Il n’y a pas de contrat mais c’est une fascination. Quand je suis propriétaire, je me sens malheureux. J’aime bien l’idée de louer, d’emprunter, voire de voler. J’aime aussi le train, particulièrement quand il tombe en panne. J’aime qu’on choisisse à ma place un panorama à regarder pendant une longue période.

 Le titre « A l’Élysée » a été écrit pendant le tournage de Gaz de France ?

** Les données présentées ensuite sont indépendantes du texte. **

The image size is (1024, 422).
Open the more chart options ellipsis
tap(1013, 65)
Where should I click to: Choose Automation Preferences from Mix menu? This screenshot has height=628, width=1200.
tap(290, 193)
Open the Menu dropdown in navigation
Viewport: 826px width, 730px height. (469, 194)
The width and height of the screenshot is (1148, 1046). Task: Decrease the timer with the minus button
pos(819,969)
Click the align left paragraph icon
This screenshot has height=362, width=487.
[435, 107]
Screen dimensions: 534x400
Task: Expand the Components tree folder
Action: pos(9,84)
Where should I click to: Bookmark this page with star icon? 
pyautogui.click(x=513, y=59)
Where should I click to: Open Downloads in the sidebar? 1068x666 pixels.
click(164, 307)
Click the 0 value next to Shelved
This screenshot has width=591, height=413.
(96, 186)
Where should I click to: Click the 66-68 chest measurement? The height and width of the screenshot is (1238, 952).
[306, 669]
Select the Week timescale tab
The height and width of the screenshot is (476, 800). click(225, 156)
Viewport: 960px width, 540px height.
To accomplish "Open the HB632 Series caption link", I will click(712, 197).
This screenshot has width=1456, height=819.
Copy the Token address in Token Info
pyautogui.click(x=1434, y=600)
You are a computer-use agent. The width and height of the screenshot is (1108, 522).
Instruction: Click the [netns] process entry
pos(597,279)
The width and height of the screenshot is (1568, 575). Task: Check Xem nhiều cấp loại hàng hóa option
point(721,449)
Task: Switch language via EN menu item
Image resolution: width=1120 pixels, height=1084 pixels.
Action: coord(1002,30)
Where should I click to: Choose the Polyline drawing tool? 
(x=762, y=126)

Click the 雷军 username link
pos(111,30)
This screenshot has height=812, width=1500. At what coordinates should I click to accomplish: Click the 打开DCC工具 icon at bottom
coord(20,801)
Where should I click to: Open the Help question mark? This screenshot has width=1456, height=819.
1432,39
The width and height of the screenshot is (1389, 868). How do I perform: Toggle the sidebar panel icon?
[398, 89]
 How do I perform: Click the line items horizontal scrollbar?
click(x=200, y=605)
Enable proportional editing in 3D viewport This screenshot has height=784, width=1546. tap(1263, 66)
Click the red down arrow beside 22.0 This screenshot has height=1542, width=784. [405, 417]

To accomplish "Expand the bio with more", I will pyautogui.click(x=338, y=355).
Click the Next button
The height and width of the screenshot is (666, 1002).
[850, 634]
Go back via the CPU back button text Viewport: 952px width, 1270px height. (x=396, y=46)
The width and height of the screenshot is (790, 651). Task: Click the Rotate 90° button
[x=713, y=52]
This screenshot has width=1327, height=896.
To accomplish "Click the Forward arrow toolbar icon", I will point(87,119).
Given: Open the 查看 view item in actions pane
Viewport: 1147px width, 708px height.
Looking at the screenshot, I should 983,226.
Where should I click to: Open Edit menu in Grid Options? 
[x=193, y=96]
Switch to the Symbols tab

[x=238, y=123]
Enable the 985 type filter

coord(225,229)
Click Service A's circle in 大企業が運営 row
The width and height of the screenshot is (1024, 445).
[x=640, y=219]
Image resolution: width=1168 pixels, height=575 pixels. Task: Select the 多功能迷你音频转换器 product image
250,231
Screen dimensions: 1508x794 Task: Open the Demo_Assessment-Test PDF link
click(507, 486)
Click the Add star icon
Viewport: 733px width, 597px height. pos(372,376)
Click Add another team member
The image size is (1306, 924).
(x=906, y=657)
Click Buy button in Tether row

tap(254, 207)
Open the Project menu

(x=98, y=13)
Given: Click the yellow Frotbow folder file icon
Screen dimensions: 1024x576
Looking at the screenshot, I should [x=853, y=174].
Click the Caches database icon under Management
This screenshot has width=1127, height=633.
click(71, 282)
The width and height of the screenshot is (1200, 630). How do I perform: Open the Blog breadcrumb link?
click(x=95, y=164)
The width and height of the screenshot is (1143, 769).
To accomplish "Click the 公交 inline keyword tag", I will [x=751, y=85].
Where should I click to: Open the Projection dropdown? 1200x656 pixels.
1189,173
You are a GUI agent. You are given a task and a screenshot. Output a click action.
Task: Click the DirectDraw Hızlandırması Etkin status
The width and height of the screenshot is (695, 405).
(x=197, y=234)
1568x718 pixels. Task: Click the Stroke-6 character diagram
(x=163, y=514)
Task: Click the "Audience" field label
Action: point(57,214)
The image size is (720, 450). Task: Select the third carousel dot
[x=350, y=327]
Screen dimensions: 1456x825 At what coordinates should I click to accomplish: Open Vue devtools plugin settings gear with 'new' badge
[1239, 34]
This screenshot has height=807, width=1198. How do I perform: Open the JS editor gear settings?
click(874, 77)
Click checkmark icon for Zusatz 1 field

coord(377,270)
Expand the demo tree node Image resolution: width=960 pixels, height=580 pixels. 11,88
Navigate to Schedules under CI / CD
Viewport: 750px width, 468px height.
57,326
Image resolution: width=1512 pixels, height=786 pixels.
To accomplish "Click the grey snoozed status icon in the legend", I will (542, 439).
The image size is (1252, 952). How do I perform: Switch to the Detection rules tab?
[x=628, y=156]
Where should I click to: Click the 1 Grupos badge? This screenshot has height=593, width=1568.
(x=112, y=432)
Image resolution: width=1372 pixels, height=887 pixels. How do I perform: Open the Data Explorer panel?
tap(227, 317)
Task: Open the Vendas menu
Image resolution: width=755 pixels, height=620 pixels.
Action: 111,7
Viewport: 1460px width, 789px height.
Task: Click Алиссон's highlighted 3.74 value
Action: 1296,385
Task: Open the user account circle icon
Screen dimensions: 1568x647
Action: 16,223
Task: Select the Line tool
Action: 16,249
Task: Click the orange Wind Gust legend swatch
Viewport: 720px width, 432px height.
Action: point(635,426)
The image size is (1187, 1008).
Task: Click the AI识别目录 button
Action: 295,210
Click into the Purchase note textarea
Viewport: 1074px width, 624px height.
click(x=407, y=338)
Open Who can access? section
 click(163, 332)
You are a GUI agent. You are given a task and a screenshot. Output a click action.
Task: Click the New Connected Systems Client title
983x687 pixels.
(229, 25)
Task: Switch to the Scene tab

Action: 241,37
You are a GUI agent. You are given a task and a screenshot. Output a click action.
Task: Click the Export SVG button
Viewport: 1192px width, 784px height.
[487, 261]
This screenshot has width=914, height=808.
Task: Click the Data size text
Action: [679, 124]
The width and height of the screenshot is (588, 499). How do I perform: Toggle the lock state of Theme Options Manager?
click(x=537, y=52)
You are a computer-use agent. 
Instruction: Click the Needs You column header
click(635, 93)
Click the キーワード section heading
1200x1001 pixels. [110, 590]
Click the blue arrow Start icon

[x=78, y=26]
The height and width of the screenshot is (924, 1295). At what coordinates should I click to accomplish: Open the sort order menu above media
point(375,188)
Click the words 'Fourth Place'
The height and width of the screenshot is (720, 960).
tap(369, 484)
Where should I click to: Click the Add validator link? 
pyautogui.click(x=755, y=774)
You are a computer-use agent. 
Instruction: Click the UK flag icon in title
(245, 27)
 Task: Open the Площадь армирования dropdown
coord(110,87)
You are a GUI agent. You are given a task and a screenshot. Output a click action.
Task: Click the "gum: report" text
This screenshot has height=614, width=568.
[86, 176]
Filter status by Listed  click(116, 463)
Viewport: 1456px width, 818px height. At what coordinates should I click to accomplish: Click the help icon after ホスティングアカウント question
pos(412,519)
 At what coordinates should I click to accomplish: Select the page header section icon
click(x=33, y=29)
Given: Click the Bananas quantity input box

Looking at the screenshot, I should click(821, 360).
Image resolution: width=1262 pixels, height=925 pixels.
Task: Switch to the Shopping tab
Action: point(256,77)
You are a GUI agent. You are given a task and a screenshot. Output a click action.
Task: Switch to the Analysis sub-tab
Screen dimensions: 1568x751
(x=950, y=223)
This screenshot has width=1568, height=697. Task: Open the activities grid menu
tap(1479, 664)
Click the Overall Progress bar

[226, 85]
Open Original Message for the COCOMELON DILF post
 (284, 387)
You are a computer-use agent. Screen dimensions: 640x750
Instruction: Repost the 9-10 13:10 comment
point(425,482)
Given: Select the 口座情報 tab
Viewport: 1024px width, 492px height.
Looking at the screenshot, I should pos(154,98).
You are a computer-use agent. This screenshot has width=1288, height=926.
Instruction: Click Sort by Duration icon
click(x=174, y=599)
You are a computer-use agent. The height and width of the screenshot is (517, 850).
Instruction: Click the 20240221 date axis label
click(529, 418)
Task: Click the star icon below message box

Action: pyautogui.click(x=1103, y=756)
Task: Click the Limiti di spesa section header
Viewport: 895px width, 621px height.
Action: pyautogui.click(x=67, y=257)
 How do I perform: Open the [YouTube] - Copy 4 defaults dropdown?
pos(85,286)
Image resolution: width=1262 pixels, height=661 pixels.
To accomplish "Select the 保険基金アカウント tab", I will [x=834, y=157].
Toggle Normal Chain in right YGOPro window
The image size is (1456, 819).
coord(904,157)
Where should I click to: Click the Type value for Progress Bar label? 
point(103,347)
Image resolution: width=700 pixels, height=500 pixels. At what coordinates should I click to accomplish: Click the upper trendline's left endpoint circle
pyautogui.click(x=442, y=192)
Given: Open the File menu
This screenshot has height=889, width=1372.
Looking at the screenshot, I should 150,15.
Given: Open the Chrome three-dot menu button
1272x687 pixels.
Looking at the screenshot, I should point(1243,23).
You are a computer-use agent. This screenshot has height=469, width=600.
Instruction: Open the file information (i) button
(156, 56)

J’ai tourné le film avant d’enregistrer le disque. J’avais été Président avant d’écrire cette chanson, donc je peux m’identifier facilement à François. François Hollande. Cette chanson s’est débloquée après avoir lu Voici.

Ah, tu lis Voici ?

Ça m’arrive, je suis très intéressé par les potins… (sourire en coin) J’ai donc lu que François allait faire un pique-nique avec sa copine. J’ai eu envie de m’identifier.

Être Président, est-ce oppressant ou agréable ?

Je ne le souhaite à personne. Tout est de votre faute alors que, souvent, le Président est impuissant…

Doit-on en déduire que Philippe Katerine ne se présentera pas en 2017 ?

Ce ne sera pas mon année. J’attendrai le bon moment.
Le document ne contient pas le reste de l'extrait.